Со Дня Благодарения я не брала в руки карандаш и боролась со стойким желанием выкинуть все альбомы. Утром и вечером я продолжала заниматься братьями, чтобы не вызывать у родителей подозрений. Отец то и дело заводил разговор о готовности моего портфолио и намётках о поиске работы, параллельно промывая мозги по поводу отсутствия медицинской страховки. Заодно требовал купить машину, а не ездить на съёмной, потому что нельзя так глупо тратить деньги. И вообще с таким моим отношением чужие деньги слишком быстро потратятся. Да и вообще эта сумма в нынешних реалиях не такая, чтобы сидеть сложа руки и плевать в потолок, что я по его мнению и делала.

Да, я действительно ничего не делала, просто ждала дня «Икс», а с родителями отмалчивалась, говоря, что я иду вперёд, только медленно. Лишь Хаски не донимал меня, просто прижимался своим тёплым боком, даря поддержку. Он знал о приглашении и покорился решению новой хозяйки. Я вновь стояла перед закрытой дверью, не зная, что меня ждёт внутри питерской квартиры, но решила непременно её открыть.
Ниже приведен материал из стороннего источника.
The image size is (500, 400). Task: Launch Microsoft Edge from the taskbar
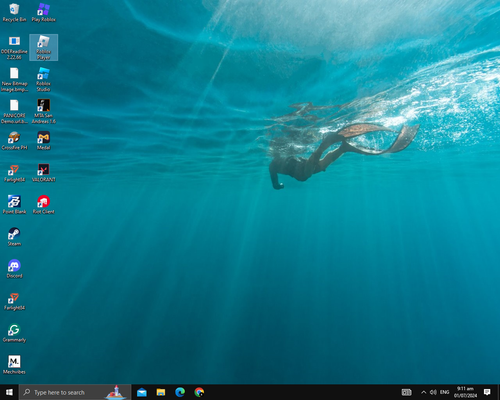click(180, 392)

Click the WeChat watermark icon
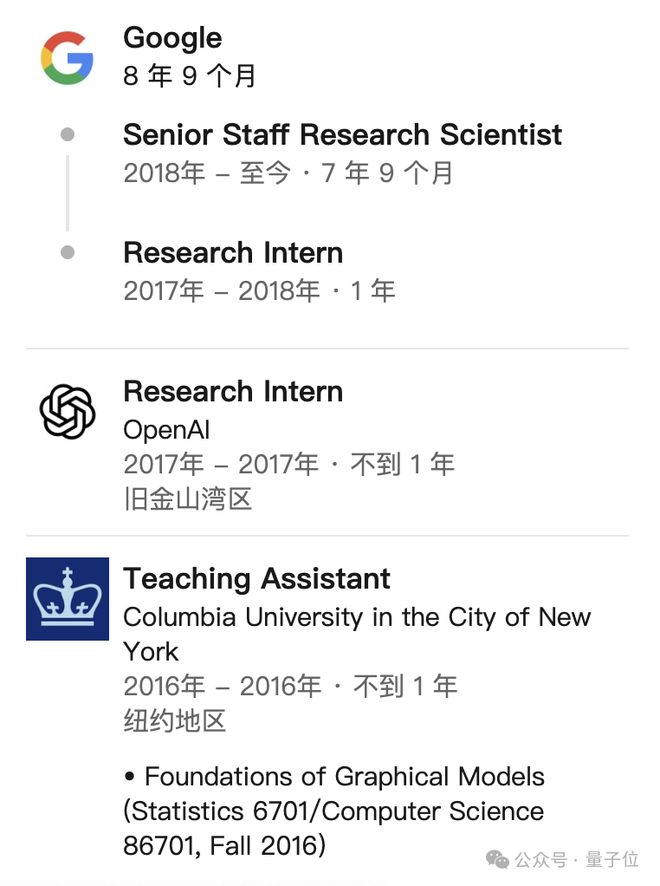[x=497, y=859]
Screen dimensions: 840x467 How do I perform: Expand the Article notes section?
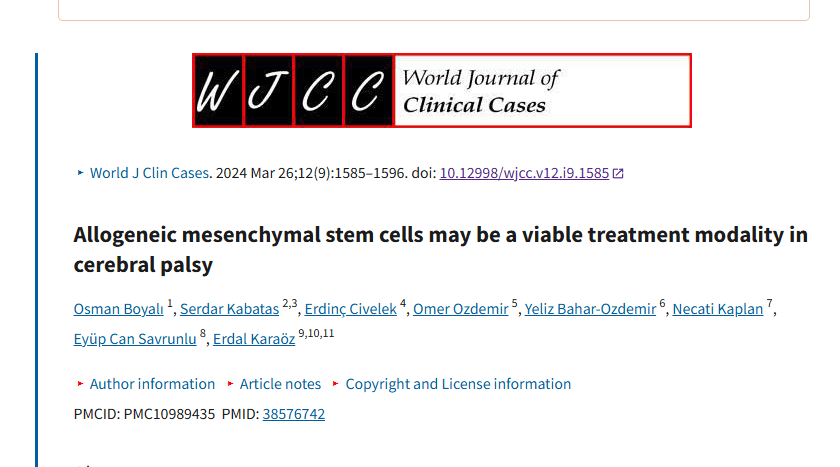(x=280, y=384)
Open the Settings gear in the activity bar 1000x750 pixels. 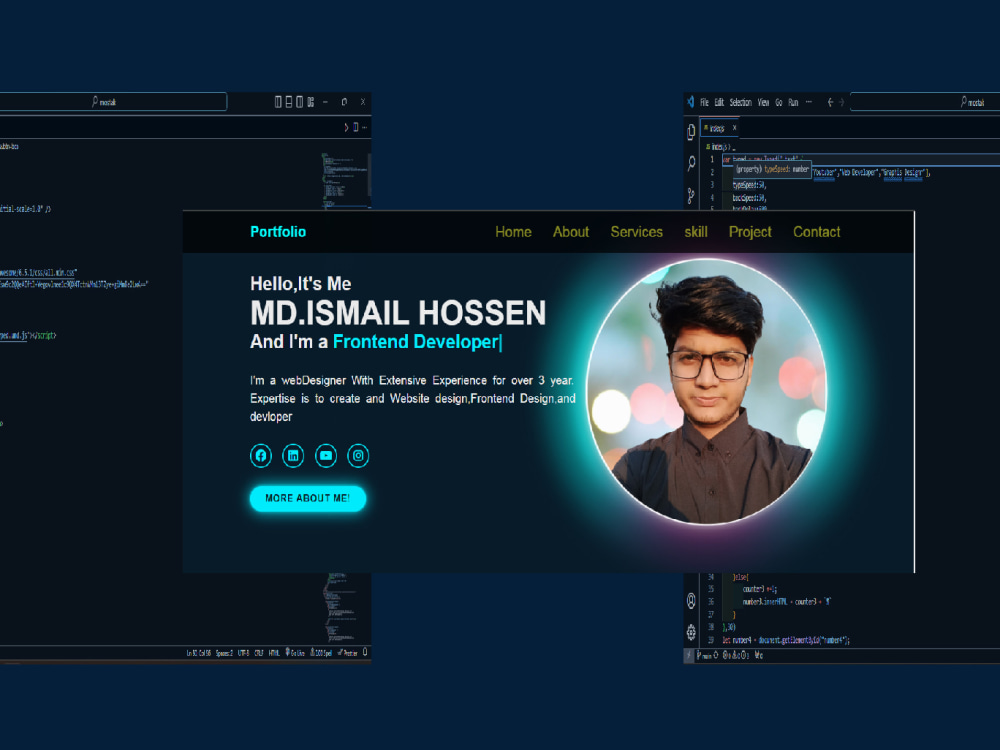(690, 631)
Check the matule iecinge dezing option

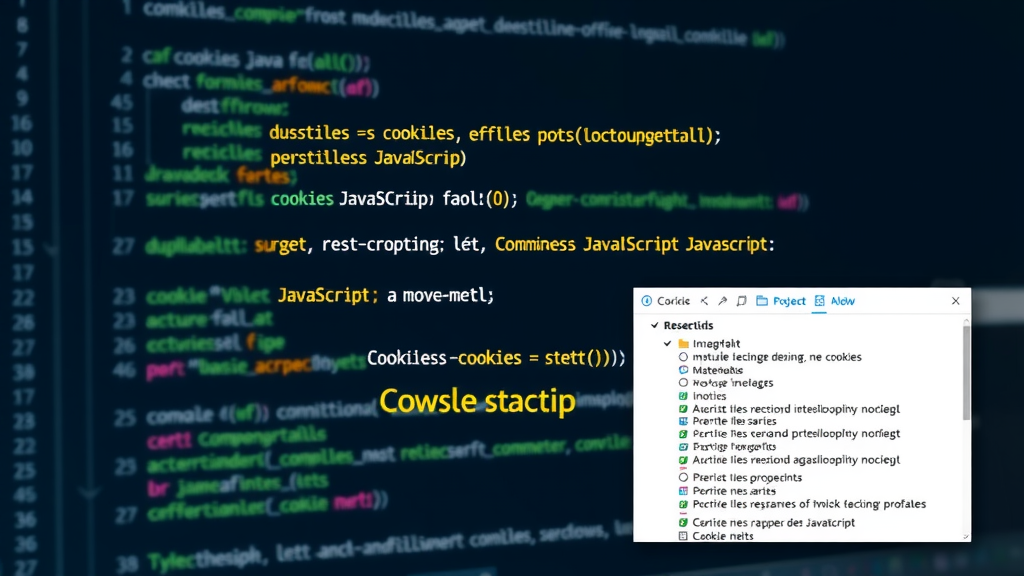tap(685, 357)
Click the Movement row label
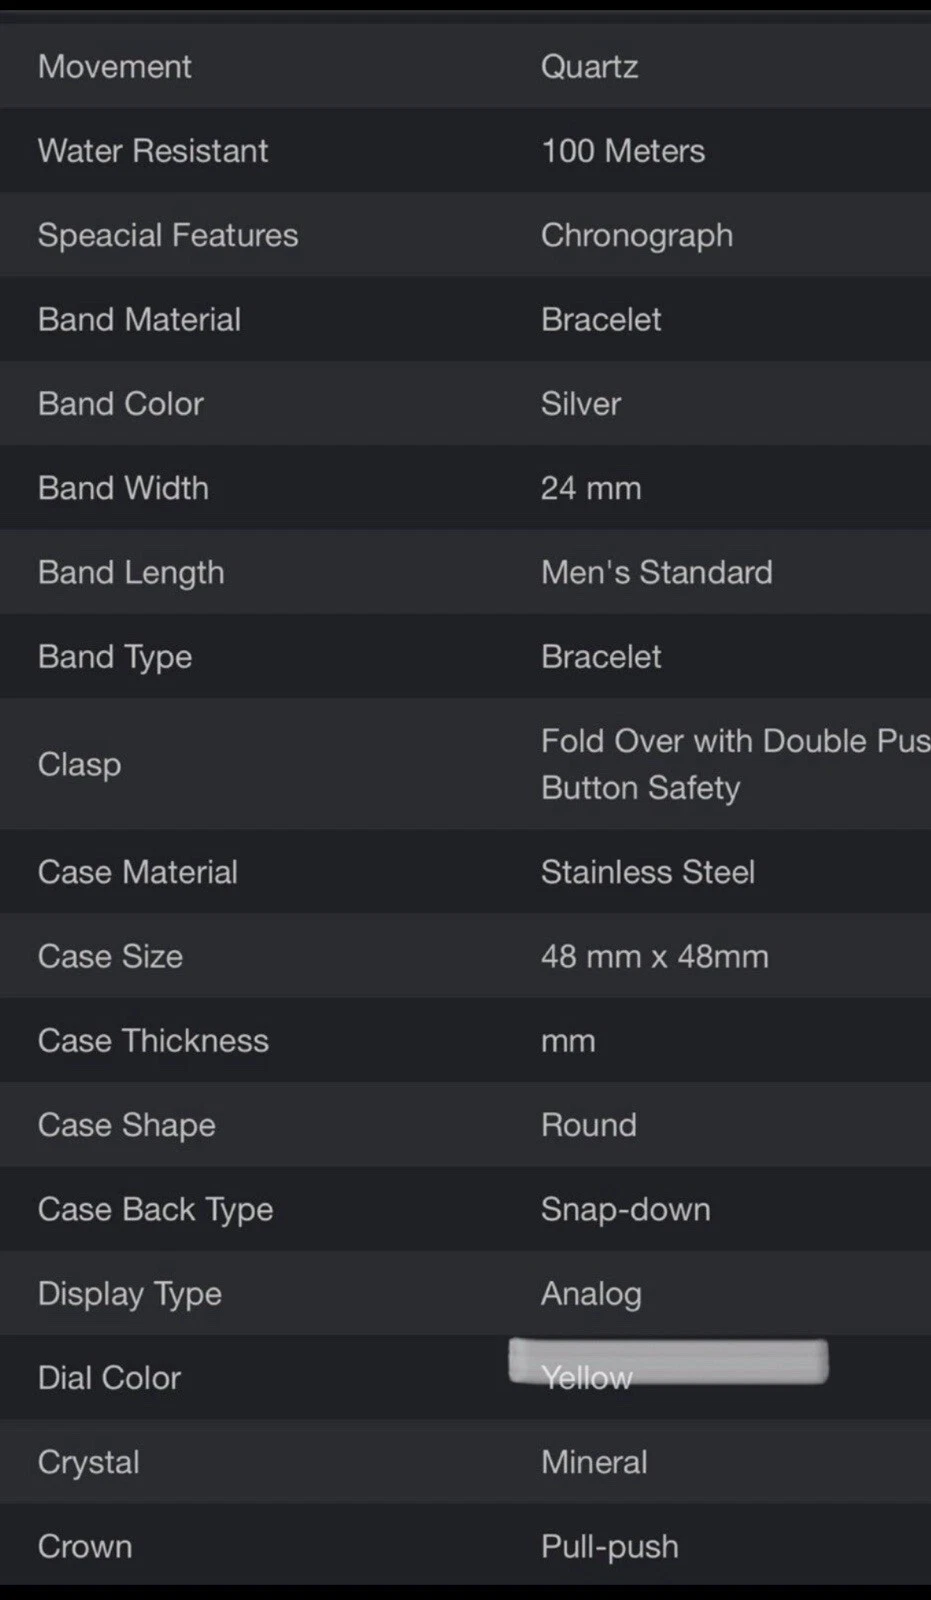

Наконец я нашла в себе силы отобрать лучшие рисунки, отдать их в переплёт и отослать в качестве рождественского подарка на парижский адрес графа дю Сенга. Да, я отсылала их именно графу, потому что узнать Антона Павловича мне не довелось. Кто знает, я могла ведь оказаться не такой уж плохой ученицей. В любом случае не будет иметь значения, от чьей руки сгорят рисунки.

– Наконец-то, – сказал отец, приняв переплетённый альбом за готовое портфолио.

Я не стала его разубеждать. Его мнение сейчас не имело никакого значения. Я ждала приговора от графа, но не получила ни письма, ни звонка. И ещё я надеялась на какую-нибудь весточку от Лорана, но пришлось свыкнуться с мыслью, что наши пути разошлись окончательно. Когда-то я мечтала об этом, так отчего теперь жалею? Быть может, подсознательно я ждала третьего знака? Однако его всё не было.

В феврале я сообщила родителям, что завтра уезжаю без каких-либо сборов. Пуховик с сапогами я купила по дороге из консульства, а больше, кроме двух паспортов и документов на собаку, мне не нужно было ничего.

– Ты едешь к нему, – сказала мама твёрдо, не назвав имени.

Пусть её слова не прозвучали вопросом, я всё равно кивнула. Зачем врать? В Питере мне не нужно было ничего, кроме Антона Павловича Сенгелова. Он пожелал меня видеть. Вот и всё. Разве могла я ослушаться? Нет, не могла. И не хотела.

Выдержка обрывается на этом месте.